En una nota escrita por Fernando Clavijo en la revista Este País, se explica que el ecosistema a raíz de la existencia de un restaurante considera, por lo menos, los rubros de “construcción (ampliaciones, remodelaciones y mantenimiento), manufactura (fabricación de muebles), comercio al por mayor (distribución de maquinaria), transportes y almacenamiento, información en medios masivos (edición e impresión), servicios profesionales (arquitectura y proyectos), así como reparación y mantenimiento de maquinaria y equipo”.
Uno de los esfuerzos más claros que están llevando a cabo restauranteros para sobrevivir es la carta abierta a Claudia Sheinbaum, jefa de gobierno de la CDMX, en la que muchos establecimientos ya no solo de comida sino de entretenimiento (bares y cantinas) exponen el dilema “abrimos o morimos”. El servicio para llevar no es suficiente para cubrir las rentas —que no bajan ni tienen incentivos competentes—, ni para pagar los salarios del poco personal que queda. Si los restaurantes dejan de operar con normalidad, las redes de empleo en las ciudades colapsan.
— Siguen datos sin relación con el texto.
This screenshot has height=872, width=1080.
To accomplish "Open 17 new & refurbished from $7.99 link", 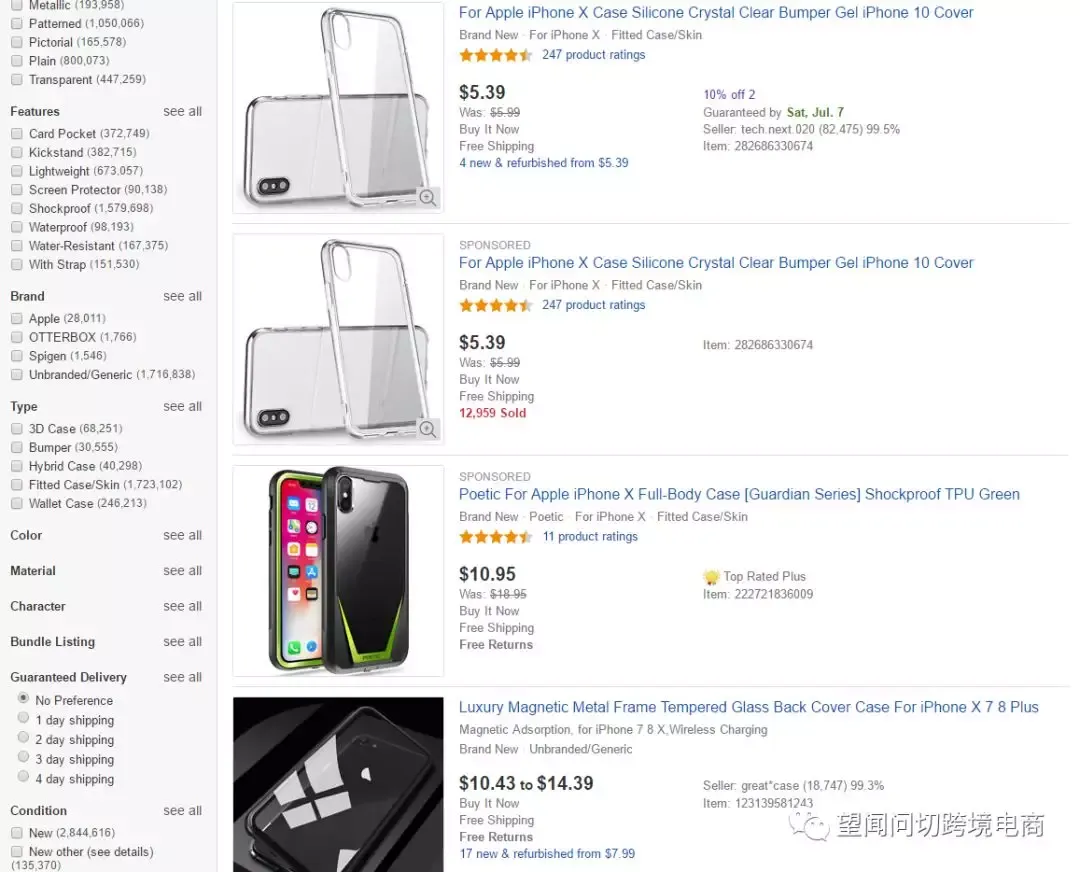I will point(548,854).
Pensar que los restaurantes son parte intrínseca de las ciudades suele olvidarse porque los análisis que abundan en su importancia residen en la parte económica: son centros de trabajo y su desaparición es directamente proporcional con el aumento del desempleo o con la falta de ahorro, entre otras. No obstante, hay que pensar al restaurante como un elemento dentro de la industria de servicios que otorga algo intangible, igual de valioso. Por ejemplo, si se retoma la raíz de la palabra restaurante, se puede encontrar en el prefijo re una idea de volver, de repetir. No es coincidencia que restaurante y restaurar sean palabras muy parecidas: el lugar donde se sirve la comida es uno que se visita cuando se busca arreglar la falta de alimento en el cuerpo, y es además un lugar al cual volvemos constantemente.
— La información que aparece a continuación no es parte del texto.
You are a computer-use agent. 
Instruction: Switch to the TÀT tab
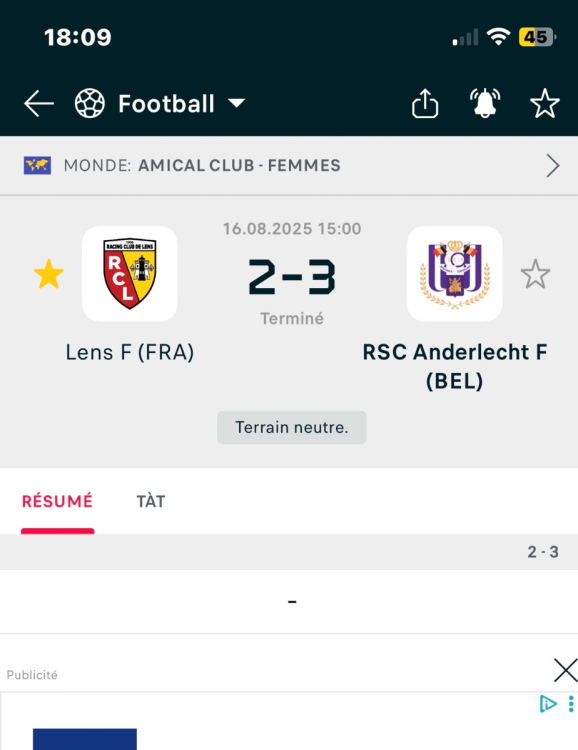(151, 501)
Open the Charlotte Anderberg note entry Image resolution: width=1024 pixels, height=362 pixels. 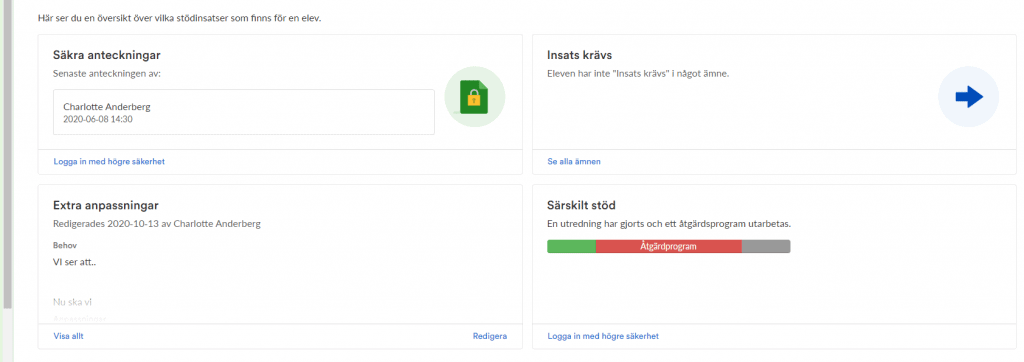244,112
Es evidente que no todos los restaurantes funcionan de la misma manera. Están los locales que se sienten más cercanos al hogar, las fondas en el caso de la CDMX o los negocios familiares en cualquier otra ciudad del mundo, en donde se prepara comida casera. Estos resultan interesantes porque la comida que ofrecen es, en ocasiones de forma literal, un pedazo de lo que se tiene en casa y no son ostentosos ni proponen que la cocina sea el lugar de expresión artística, como sí lo hacen otros que incluso compiten de forma internacional por ello (Pujol o Quintonil en la lista The World’s 50 Best Restaurants son un buen ejemplo). Asimismo, los puestos callejeros o que están en las esquinas de las calles trazan la posibilidad de habitar las ciudades y sus calles, al ritmo del trabajo con el poco o mucho tiempo libre que deja, y no solo los edificios.
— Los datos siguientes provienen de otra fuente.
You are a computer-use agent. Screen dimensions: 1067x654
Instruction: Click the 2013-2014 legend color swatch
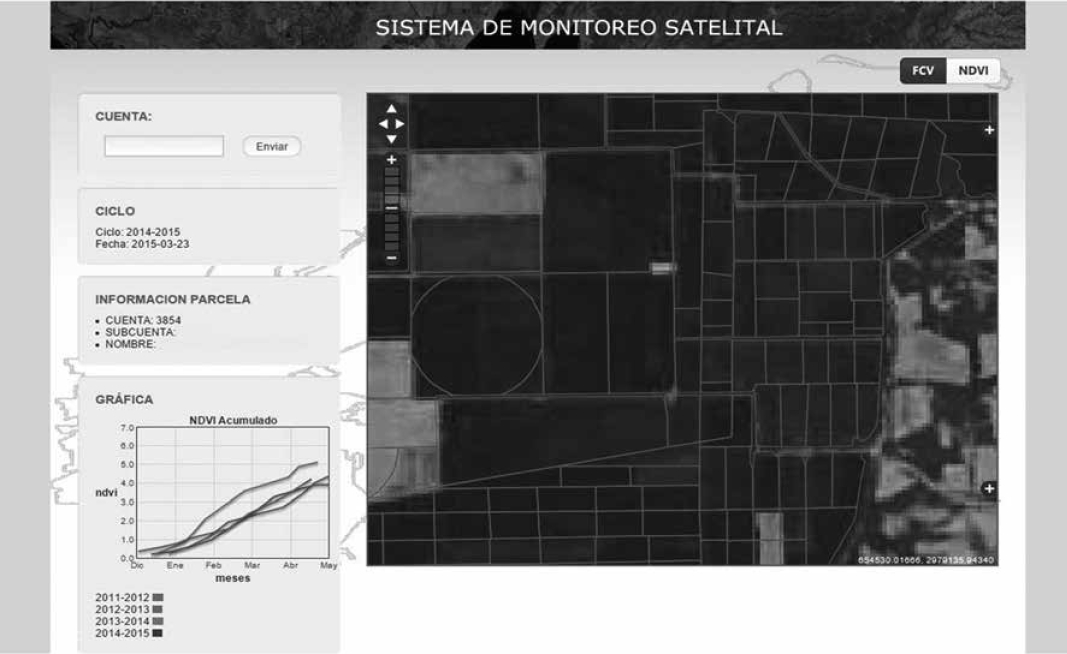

Si todo eso desaparece, si van cerrando uno a uno los restaurantes que han adornado el paisaje urbano, no sería erróneo afirmar que una parte esencial de la cultura en las ciudades —que ha sido aprovechada por el turismo, convirtiendo a la comida en una ventaja comparativa—, desaparecería también. Es natural que lugares cierren y que otros vuelvan a abrir, que se remodelen o se reinventen, porque las ciudades funcionan así. No obstante, no solo es la CDMX sino Nueva York, Copenhague o París. Este momento particular, es particular en casi todo el mundo y por ello, se siente que la desaparición de los restaurantes es el resultado de un contexto desolador que se repite a diario.